- Supreme Court of the United States

Decided June 1, 1970
- Full case name: Boys Markets, Inc. v. Retail Clerks Union, Local 770
- Citations: 398 U.S. 235 (more)

Holding
- Injunctive relief for a violation of a no-strike clause does not necessarily violate the NLRA or the NLA. The federal court must order the employer to submit the matter to arbitration as a condition of ordering the relief.

Court membership
- Chief Justice Warren E. Burger Associate Justices Hugo Black · William O. Douglas John M. Harlan II · William J. Brennan Jr. Potter Stewart · Byron White Thurgood Marshall

Case opinions
- Majority: Brennan
- Concurrence: Stewart
- Dissent: Black

Laws applied
- National Labor Relations Act; Norris–LaGuardia Act
- This case overturned a previous ruling or rulings
- Sinclair Refining Co. v. Atkinson

= Boys Markets, Inc. v. Retail Clerks Union, Local 770 =

Boys Markets, Inc. v.
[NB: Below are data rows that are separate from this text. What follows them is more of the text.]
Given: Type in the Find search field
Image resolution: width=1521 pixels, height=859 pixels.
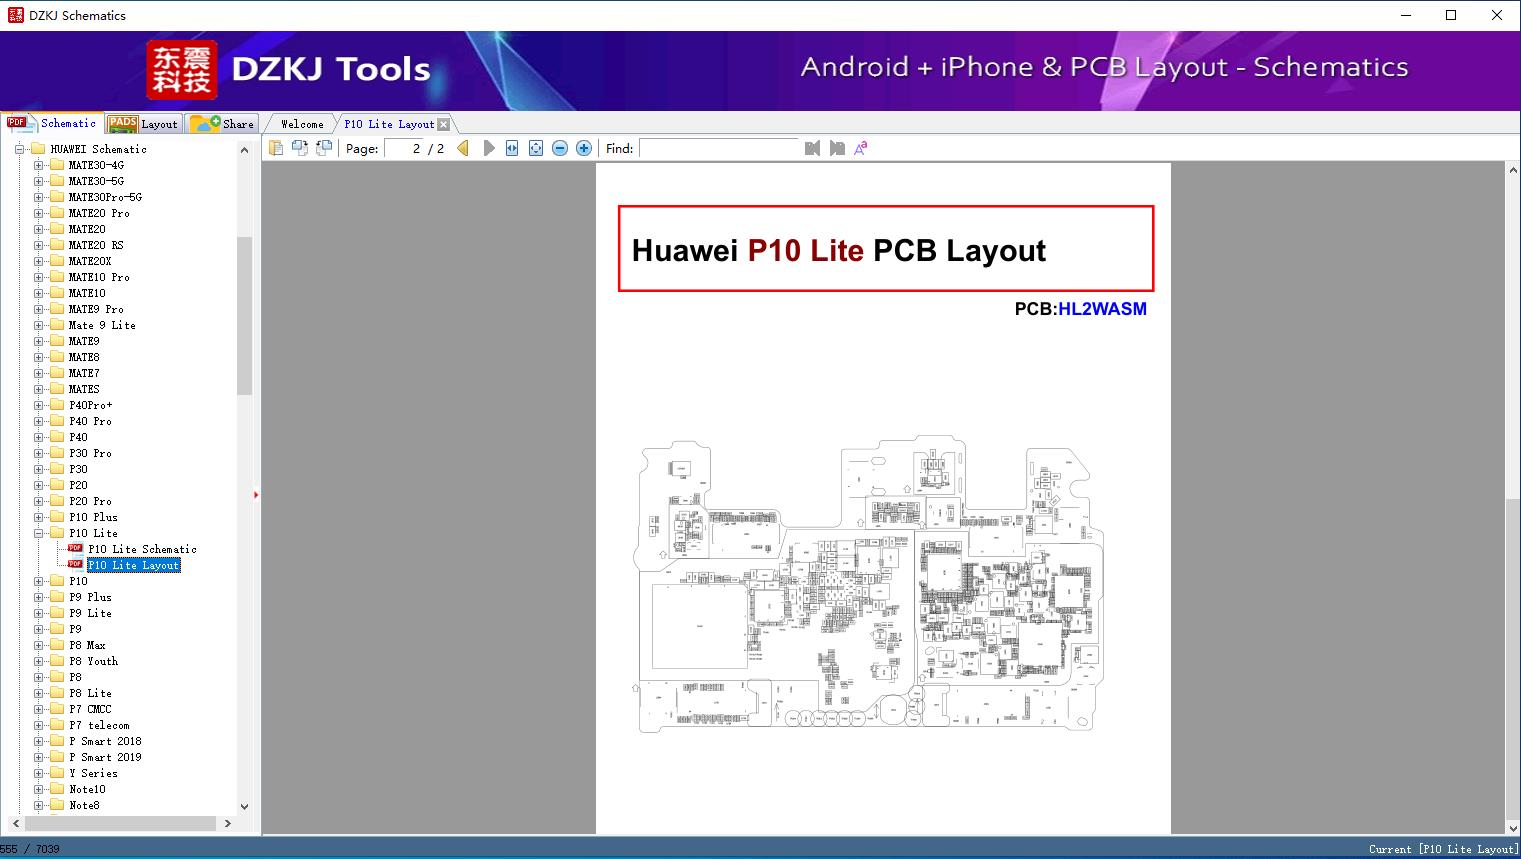Looking at the screenshot, I should (x=718, y=148).
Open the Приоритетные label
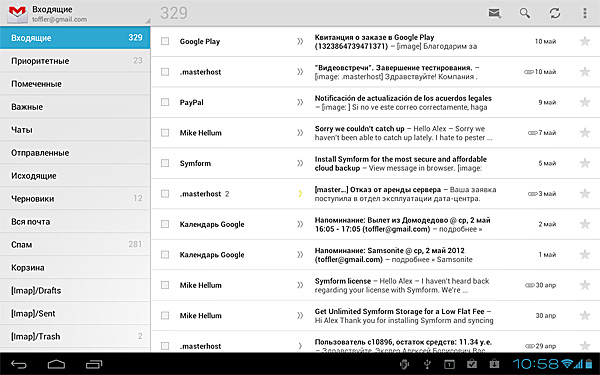Viewport: 600px width, 375px height. point(75,61)
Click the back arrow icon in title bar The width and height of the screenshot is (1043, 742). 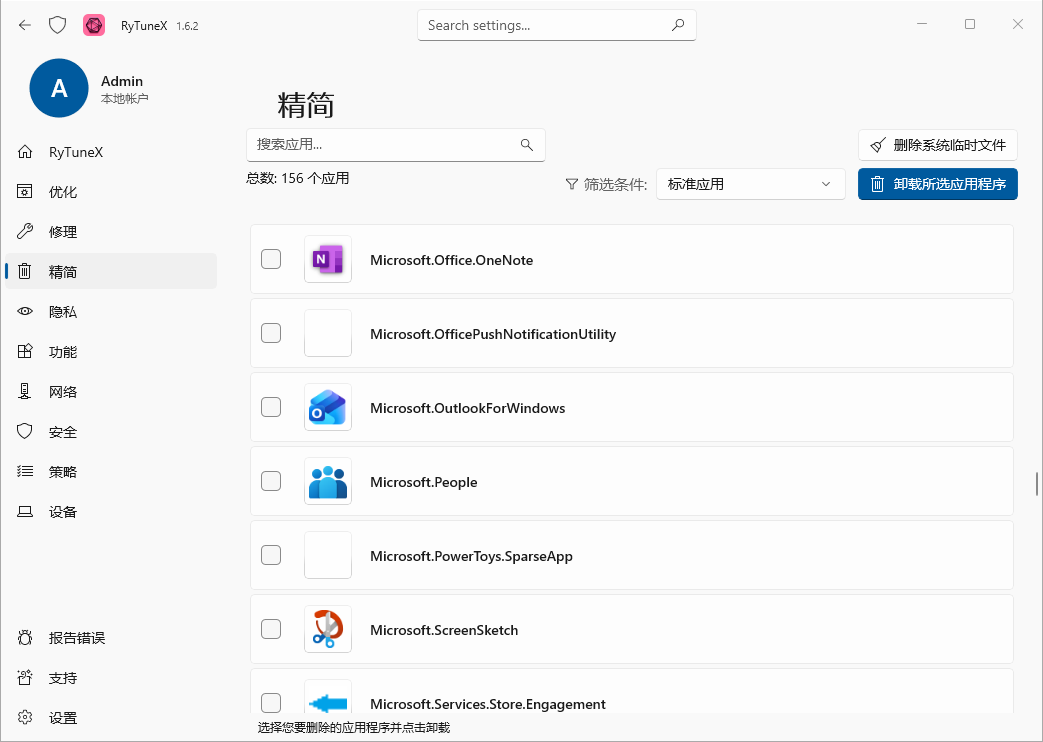click(25, 25)
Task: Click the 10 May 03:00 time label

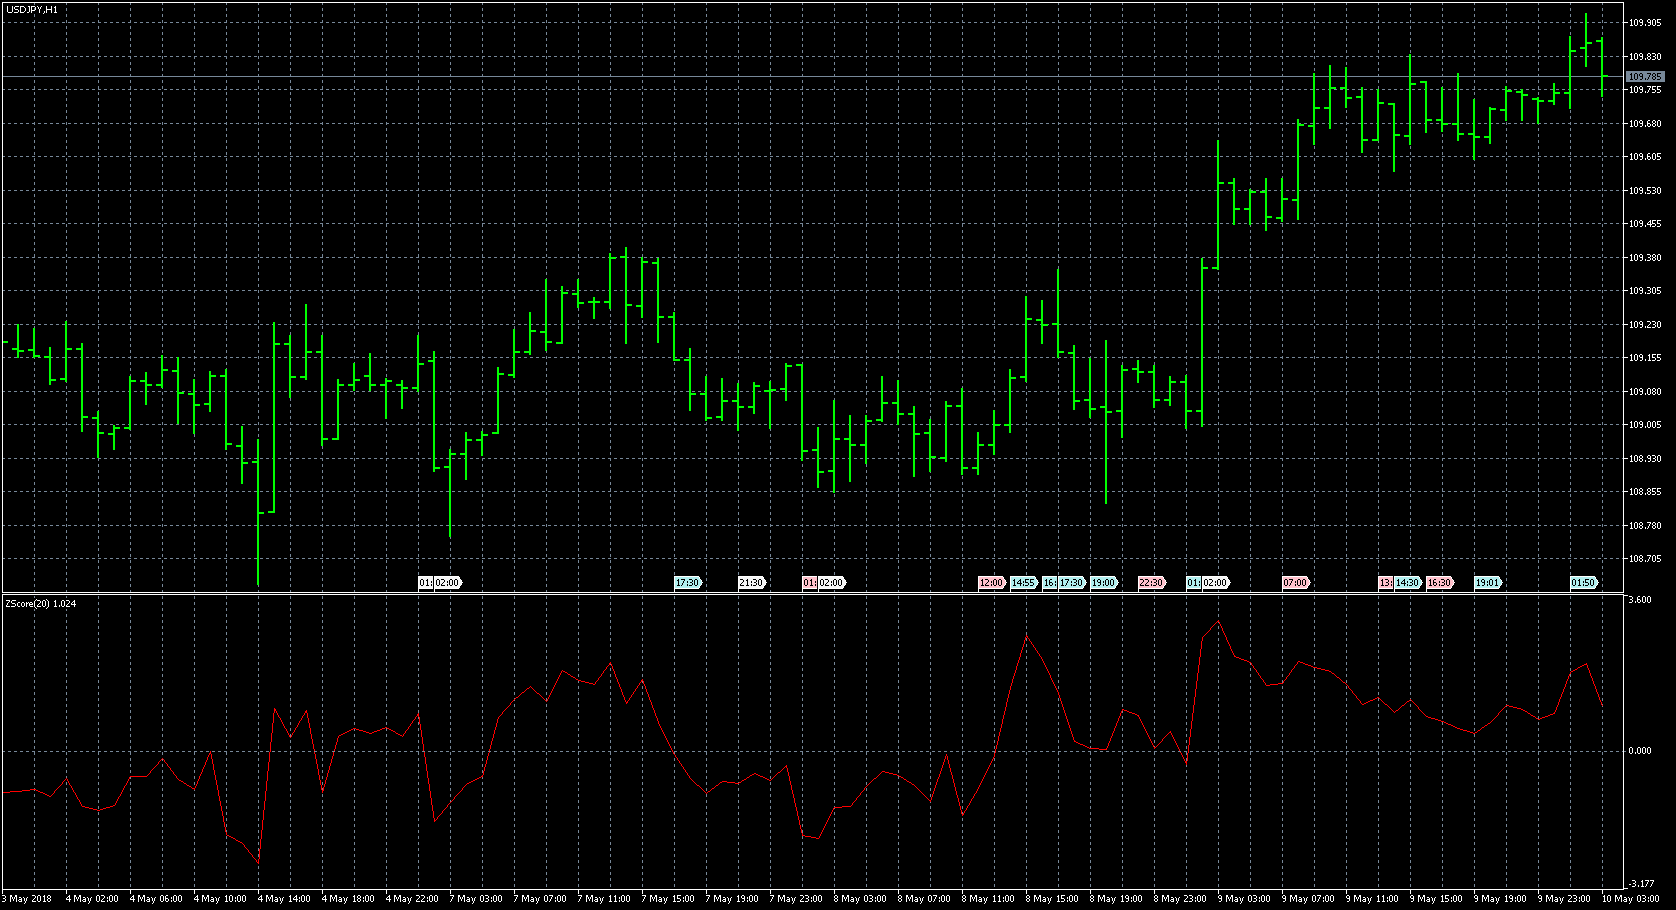Action: pos(1630,899)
Retail Clerks Union, Local 770, , was a United States Supreme Court case in which the court held that injunctive relief for a violation of a no-strike clause does not necessarily violate the NLRA or the NLA. The federal court must order the employer to submit the matter to arbitration as a condition of ordering the relief.

==Background==

Boys Markets and a local chapter of the Retail Clerks Union were parties to a collective bargaining agreement containing a provision that all controversies concerning its interpretation or application should be resolved by arbitration and that there should be no work stoppage, lockout, picketing, or boycotts during the life of the contract. A dispute arose and, when Boys Markets did not accede to union demands, a labor strike was called and the union began to picket Boys Markets' establishment. Boys Markets' effort to invoke the contract's arbitration procedures being unsuccessful, it sought injunctive relief in the state court, which issued a temporary restraining order. The union removed the case to the federal District Court, which ordered arbitration and enjoined the strike and the picketing. The Ninth Circuit Court of Appeals reversed, considering itself bound by Sinclair Refining Co. v. Atkinson, which held that Section 4 of the Norris–La Guardia Act bars a federal district court from enjoining a strike in breach of a no-strike clause in a collective bargaining agreement, even though that agreement contains binding arbitration provisions enforceable under Section 301(a) of the Labor Management Relations Act.

==Opinion of the court==

The Supreme Court issued an opinion on June 1, 1970. In Avco Corp. v. Machinists, the Supreme Court held that a suit for breach of a collective bargaining agreement can be removed to federal court under federal question jurisdiction. Once a case is removed to federal court, it must obey federal procedural law. Sinclair combined with Avco Corp. meant that a labor dispute case could be filed in a state court where an injunction could have been issued but immediately be removed to a federal court prohibited from issuing an injunction. In Boys Market, the Supreme Court described this as "anomalous." The court overruled Sinclair.